Wednesday, 29 June 2016, 09:21 Last update: about 10 years ago

The European Parliament held a special plenary session yesterday, where MEPs backed a motion urging the United Kingdom to trigger Article 50, which means that the country has formally announced that it is leaving the European Union and that the process to leave kicks in.

At the time of writing, European Union heads of state will have not even yet entered their working dinner, which is where the Brexit will be discussed, with British Prime Minister David Cameron making his last appearance at an EU Council meeting. Whether he was the one that had to face the ignominy of triggering the action will be known today, as the final press conference in held.

The real fireworks however, were not during the council meeting, but in the parliamentary session. In Malta, we are used to it, and it actually looked rather tame in comparison to the nasty barbs and weighted insults that are hurled around the Maltese Chamber.

But when one sees it happen in the European Parliament, it really drives the point home that when our politicians descend to such levels of uncouthness, it dilutes our democratic system.

The issue all began when UKIP’s Nigel Farage made the statements that he had been waiting to make for the past 20-odd years. It was, so to speak, his own victory speech.

European Commission Head Jaen Claude Juncker opened by saying that while the UK needed to clarify her position, the will of her people must be respected. Mr Farage began to clap and shout, and Mr Juncker responded by asking why he (Farage) was even there given that the UK had voted to leave.

Mr Farage then used his time to speak to insult MEPs present, of whom he said none had done a proper day’s work in their lives. The EP President Martin Schultz urged the MEPs not to sink to UKIPs’ depths in their booing, and he then rebuked Mr Farage for his comments.

Farage responded by saying that UKIP used to be laughed at, but no one was laughing now. He said that everyone in the chamber was in denial of the fact that the EU political project was seeing its own demise.

The EU and the UK will strike up a new deal of some sort, and it will, most probably include free movement of goods, trade, people and services. The UK will also remain to be a very close trading partner of the EU. But the end has to begin somewhere, and that somewhere must be at this summit. The EU has offered a few olive branches, with the tone often sounding like the partner being left behind whether the other person was really going to go.

There is no doubt that the UK is having cold feet and that is, most probably down to the dawning realisation that Scotland, if offered the choice, will most definitely leave the United Kingdom for a fast track entry to the EU, and of course the Eurozone.

People have been expressing their regret and it seems that even the ‘leave’ camp in British politics seems to have begun to wonder exactly what it has just done.

It will most definitely not be plain sailing. But the EU and the UK need to work it out and get moving. The EU cannot afford the contagion to spread, and the UK must now chart its own course across the choppy waters.

-=-=-

- [PROBLEM TO SOLVE]: Reproduce the passage of the Brexit article that begins with the words containing "The EU and the UK will" and ends with "course the Eurozone.". The lines that follow come from a separate source.

- [SUPPLIED MATERIAL]:
-=-=-

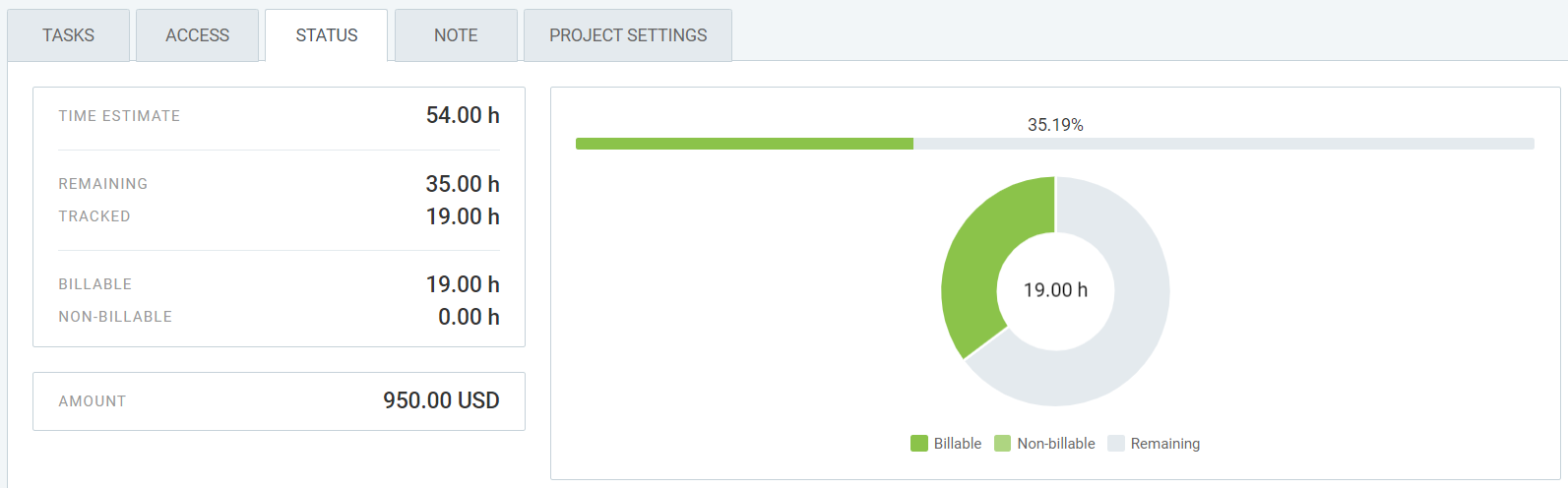
Task: Click the 19.00 h donut center label
Action: [1055, 290]
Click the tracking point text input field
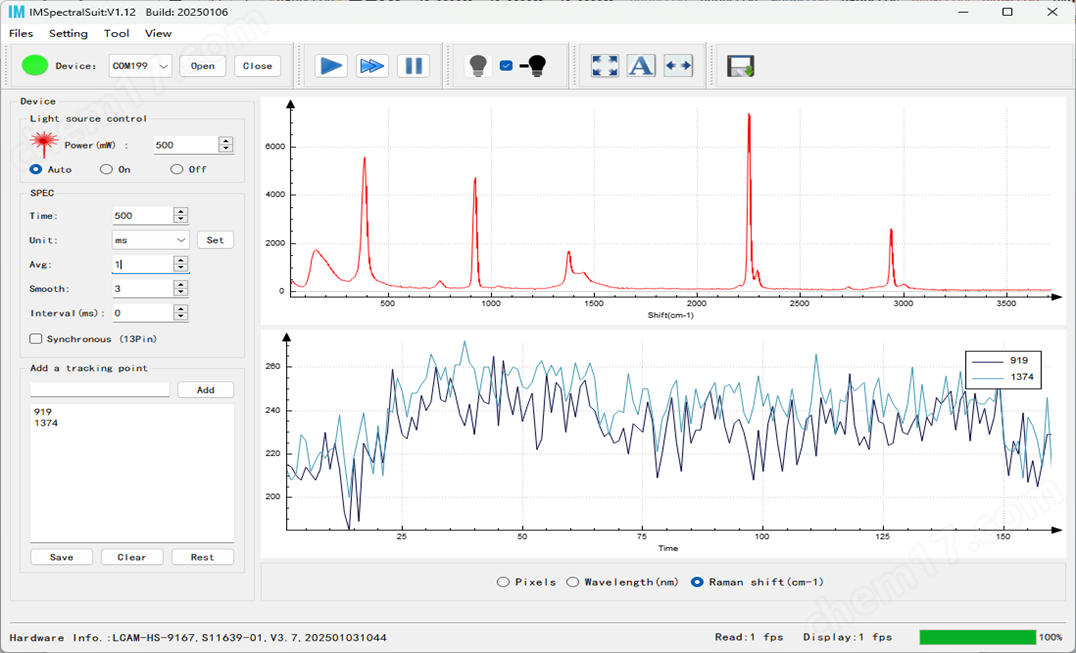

-=-=-

- [ANSWER BOX]:
The EU and the UK will strike up a new deal of some sort, and it will, most probably include free movement of goods, trade, people and services. The UK will also remain to be a very close trading partner of the EU. But the end has to begin somewhere, and that somewhere must be at this summit. The EU has offered a few olive branches, with the tone often sounding like the partner being left behind whether the other person was really going to go.

There is no doubt that the UK is having cold feet and that is, most probably down to the dawning realisation that Scotland, if offered the choice, will most definitely leave the United Kingdom for a fast track entry to the EU, and of course the Eurozone.